-- EXERCISE DATA follows --
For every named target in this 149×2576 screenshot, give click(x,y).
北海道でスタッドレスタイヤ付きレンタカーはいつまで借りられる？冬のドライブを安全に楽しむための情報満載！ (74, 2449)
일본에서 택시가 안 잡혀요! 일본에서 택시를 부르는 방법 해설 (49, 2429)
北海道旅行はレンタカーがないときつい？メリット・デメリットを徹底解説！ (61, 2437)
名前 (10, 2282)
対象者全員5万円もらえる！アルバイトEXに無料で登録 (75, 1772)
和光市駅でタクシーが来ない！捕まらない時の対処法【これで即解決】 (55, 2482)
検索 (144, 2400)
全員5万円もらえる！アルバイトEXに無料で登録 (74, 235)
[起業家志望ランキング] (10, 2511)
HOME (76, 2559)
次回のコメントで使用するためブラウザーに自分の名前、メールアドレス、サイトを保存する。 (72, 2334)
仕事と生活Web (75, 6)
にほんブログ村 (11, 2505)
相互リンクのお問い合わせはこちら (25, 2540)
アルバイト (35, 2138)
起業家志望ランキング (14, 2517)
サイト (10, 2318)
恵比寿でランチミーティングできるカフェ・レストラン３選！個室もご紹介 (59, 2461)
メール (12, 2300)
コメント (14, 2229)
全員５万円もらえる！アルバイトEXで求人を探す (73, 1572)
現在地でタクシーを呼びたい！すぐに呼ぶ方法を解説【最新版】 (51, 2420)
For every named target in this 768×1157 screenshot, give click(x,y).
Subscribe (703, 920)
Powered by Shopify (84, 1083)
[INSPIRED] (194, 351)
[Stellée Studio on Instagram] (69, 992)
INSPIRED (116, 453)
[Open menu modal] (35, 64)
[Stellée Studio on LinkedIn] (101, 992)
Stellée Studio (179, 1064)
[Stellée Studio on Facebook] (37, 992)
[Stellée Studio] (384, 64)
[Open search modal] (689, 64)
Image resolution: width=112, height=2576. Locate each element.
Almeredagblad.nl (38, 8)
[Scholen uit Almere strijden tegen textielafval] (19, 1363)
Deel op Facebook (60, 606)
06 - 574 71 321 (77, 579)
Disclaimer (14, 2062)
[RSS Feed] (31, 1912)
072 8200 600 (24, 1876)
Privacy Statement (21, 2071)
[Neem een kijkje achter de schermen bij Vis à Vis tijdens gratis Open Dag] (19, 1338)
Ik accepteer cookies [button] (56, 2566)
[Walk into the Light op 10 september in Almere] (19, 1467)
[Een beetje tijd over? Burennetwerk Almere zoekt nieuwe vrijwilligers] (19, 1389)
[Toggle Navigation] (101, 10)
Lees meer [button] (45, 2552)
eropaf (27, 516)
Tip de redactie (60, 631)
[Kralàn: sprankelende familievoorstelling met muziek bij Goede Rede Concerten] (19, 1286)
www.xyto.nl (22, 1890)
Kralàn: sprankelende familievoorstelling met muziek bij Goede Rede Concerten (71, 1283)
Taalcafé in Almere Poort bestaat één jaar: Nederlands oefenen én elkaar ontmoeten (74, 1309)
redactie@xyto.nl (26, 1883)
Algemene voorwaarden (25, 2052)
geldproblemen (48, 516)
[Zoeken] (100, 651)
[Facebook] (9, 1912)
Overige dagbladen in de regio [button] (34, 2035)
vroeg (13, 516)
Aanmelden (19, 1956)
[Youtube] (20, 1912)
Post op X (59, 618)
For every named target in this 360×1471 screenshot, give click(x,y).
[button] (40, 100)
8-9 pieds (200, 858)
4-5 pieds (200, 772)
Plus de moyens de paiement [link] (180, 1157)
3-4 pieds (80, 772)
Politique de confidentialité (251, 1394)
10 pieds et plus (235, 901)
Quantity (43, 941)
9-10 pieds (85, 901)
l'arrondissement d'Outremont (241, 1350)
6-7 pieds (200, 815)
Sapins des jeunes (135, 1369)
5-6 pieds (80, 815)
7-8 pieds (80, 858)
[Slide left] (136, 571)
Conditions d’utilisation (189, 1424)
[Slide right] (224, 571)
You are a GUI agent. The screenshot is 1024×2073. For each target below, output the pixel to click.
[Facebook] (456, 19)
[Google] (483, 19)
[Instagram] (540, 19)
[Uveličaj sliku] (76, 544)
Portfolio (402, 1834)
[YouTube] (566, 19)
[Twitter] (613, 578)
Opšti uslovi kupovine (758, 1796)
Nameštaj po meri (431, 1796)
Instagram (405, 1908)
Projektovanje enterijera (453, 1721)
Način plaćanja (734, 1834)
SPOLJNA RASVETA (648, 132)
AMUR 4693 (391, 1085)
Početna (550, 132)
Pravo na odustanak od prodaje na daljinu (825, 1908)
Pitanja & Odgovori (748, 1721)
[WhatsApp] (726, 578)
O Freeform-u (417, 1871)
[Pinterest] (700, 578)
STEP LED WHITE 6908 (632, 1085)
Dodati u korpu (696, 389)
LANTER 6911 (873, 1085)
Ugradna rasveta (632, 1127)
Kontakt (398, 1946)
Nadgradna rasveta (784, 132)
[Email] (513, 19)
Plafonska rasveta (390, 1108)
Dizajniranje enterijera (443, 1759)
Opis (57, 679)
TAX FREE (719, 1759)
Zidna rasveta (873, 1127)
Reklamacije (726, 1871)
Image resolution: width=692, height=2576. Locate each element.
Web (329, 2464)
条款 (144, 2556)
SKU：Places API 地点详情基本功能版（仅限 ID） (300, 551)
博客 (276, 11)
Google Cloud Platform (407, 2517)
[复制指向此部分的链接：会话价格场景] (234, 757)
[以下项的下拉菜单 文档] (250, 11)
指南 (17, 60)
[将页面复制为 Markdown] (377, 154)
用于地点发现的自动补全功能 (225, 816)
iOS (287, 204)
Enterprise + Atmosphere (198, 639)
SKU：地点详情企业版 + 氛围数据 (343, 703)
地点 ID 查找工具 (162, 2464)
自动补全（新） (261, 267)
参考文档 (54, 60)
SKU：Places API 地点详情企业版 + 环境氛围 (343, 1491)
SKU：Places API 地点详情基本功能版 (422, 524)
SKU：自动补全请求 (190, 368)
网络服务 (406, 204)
-- EXERCISE DATA concluded --
▶ _EXERCISE_
Start at the top line of the records and retype them all exactly.

▶ _FINISHED TASK_
For every named target in this 149×2576 screenshot, give click(x,y).
北海道でスタッドレスタイヤ付きレンタカーはいつまで借りられる？冬のドライブを安全に楽しむための情報満載！ (74, 2449)
일본에서 택시가 안 잡혀요! 일본에서 택시를 부르는 방법 해설 (49, 2429)
北海道旅行はレンタカーがないときつい？メリット・デメリットを徹底解説！ (61, 2437)
名前 (10, 2282)
対象者全員5万円もらえる！アルバイトEXに無料で登録 (75, 1772)
和光市駅でタクシーが来ない！捕まらない時の対処法【これで即解決】 (55, 2482)
検索 (144, 2400)
全員5万円もらえる！アルバイトEXに無料で登録 (74, 235)
[起業家志望ランキング] (10, 2511)
HOME (76, 2559)
次回のコメントで使用するためブラウザーに自分の名前、メールアドレス、サイトを保存する。 (72, 2334)
仕事と生活Web (75, 6)
にほんブログ村 (11, 2505)
相互リンクのお問い合わせはこちら (25, 2540)
アルバイト (35, 2138)
起業家志望ランキング (14, 2517)
サイト (10, 2318)
恵比寿でランチミーティングできるカフェ・レストラン３選！個室もご紹介 (59, 2461)
メール (12, 2300)
コメント (14, 2229)
全員５万円もらえる！アルバイトEXで求人を探す (73, 1572)
現在地でタクシーを呼びたい！すぐに呼ぶ方法を解説【最新版】 (51, 2420)
For every named target in this 768×1157 screenshot, give click(x,y).
Subscribe (703, 920)
Powered by Shopify (84, 1083)
[INSPIRED] (194, 351)
[Stellée Studio on Instagram] (69, 992)
INSPIRED (116, 453)
[Open menu modal] (35, 64)
[Stellée Studio on LinkedIn] (101, 992)
Stellée Studio (179, 1064)
[Stellée Studio on Facebook] (37, 992)
[Stellée Studio] (384, 64)
[Open search modal] (689, 64)
Image resolution: width=112, height=2576. Locate each element.
Almeredagblad.nl (38, 8)
[Scholen uit Almere strijden tegen textielafval] (19, 1363)
Deel op Facebook (60, 606)
06 - 574 71 321 (77, 579)
Disclaimer (14, 2062)
[RSS Feed] (31, 1912)
072 8200 600 (24, 1876)
Privacy Statement (21, 2071)
[Neem een kijkje achter de schermen bij Vis à Vis tijdens gratis Open Dag] (19, 1338)
Ik accepteer cookies [button] (56, 2566)
[Walk into the Light op 10 september in Almere] (19, 1467)
[Een beetje tijd over? Burennetwerk Almere zoekt nieuwe vrijwilligers] (19, 1389)
[Toggle Navigation] (101, 10)
Lees meer [button] (45, 2552)
eropaf (27, 516)
Tip de redactie (60, 631)
[Kralàn: sprankelende familievoorstelling met muziek bij Goede Rede Concerten] (19, 1286)
www.xyto.nl (22, 1890)
Kralàn: sprankelende familievoorstelling met muziek bij Goede Rede Concerten (71, 1283)
Taalcafé in Almere Poort bestaat één jaar: Nederlands oefenen én elkaar ontmoeten (74, 1309)
redactie@xyto.nl (26, 1883)
Algemene voorwaarden (25, 2052)
geldproblemen (48, 516)
[Zoeken] (100, 651)
[Facebook] (9, 1912)
Overige dagbladen in de regio [button] (34, 2035)
vroeg (13, 516)
Aanmelden (19, 1956)
[Youtube] (20, 1912)
Post op X (59, 618)
For every named target in this 360×1471 screenshot, give click(x,y).
[button] (40, 100)
8-9 pieds (200, 858)
4-5 pieds (200, 772)
Plus de moyens de paiement [link] (180, 1157)
3-4 pieds (80, 772)
Politique de confidentialité (251, 1394)
10 pieds et plus (235, 901)
Quantity (43, 941)
9-10 pieds (85, 901)
l'arrondissement d'Outremont (241, 1350)
6-7 pieds (200, 815)
Sapins des jeunes (135, 1369)
5-6 pieds (80, 815)
7-8 pieds (80, 858)
[Slide left] (136, 571)
Conditions d’utilisation (189, 1424)
[Slide right] (224, 571)
You are a GUI agent. The screenshot is 1024×2073. For each target below, output the pixel to click.
[Facebook] (456, 19)
[Google] (483, 19)
[Instagram] (540, 19)
[Uveličaj sliku] (76, 544)
Portfolio (402, 1834)
[YouTube] (566, 19)
[Twitter] (613, 578)
Opšti uslovi kupovine (758, 1796)
Nameštaj po meri (431, 1796)
Instagram (405, 1908)
Projektovanje enterijera (453, 1721)
Način plaćanja (734, 1834)
SPOLJNA RASVETA (648, 132)
AMUR 4693 (391, 1085)
Početna (550, 132)
Pravo na odustanak od prodaje na daljinu (825, 1908)
Pitanja & Odgovori (748, 1721)
[WhatsApp] (726, 578)
O Freeform-u (417, 1871)
[Pinterest] (700, 578)
STEP LED WHITE 6908 (632, 1085)
Dodati u korpu (696, 389)
LANTER 6911 (873, 1085)
Ugradna rasveta (632, 1127)
Kontakt (398, 1946)
Nadgradna rasveta (784, 132)
[Email] (513, 19)
Plafonska rasveta (390, 1108)
Dizajniranje enterijera (443, 1759)
Opis (57, 679)
TAX FREE (719, 1759)
Zidna rasveta (873, 1127)
Reklamacije (726, 1871)
Image resolution: width=692, height=2576. Locate each element.
Web (329, 2464)
条款 (144, 2556)
SKU：Places API 地点详情基本功能版（仅限 ID） (300, 551)
博客 (276, 11)
Google Cloud Platform (407, 2517)
[复制指向此部分的链接：会话价格场景] (234, 757)
[以下项的下拉菜单 文档] (250, 11)
指南 (17, 60)
[将页面复制为 Markdown] (377, 154)
用于地点发现的自动补全功能 (225, 816)
iOS (287, 204)
Enterprise + Atmosphere (198, 639)
SKU：地点详情企业版 + 氛围数据 (343, 703)
地点 ID 查找工具 (162, 2464)
自动补全（新） (261, 267)
参考文档 (54, 60)
SKU：Places API 地点详情企业版 + 环境氛围 (343, 1491)
SKU：Places API 地点详情基本功能版 (422, 524)
SKU：自动补全请求 (190, 368)
网络服务 (406, 204)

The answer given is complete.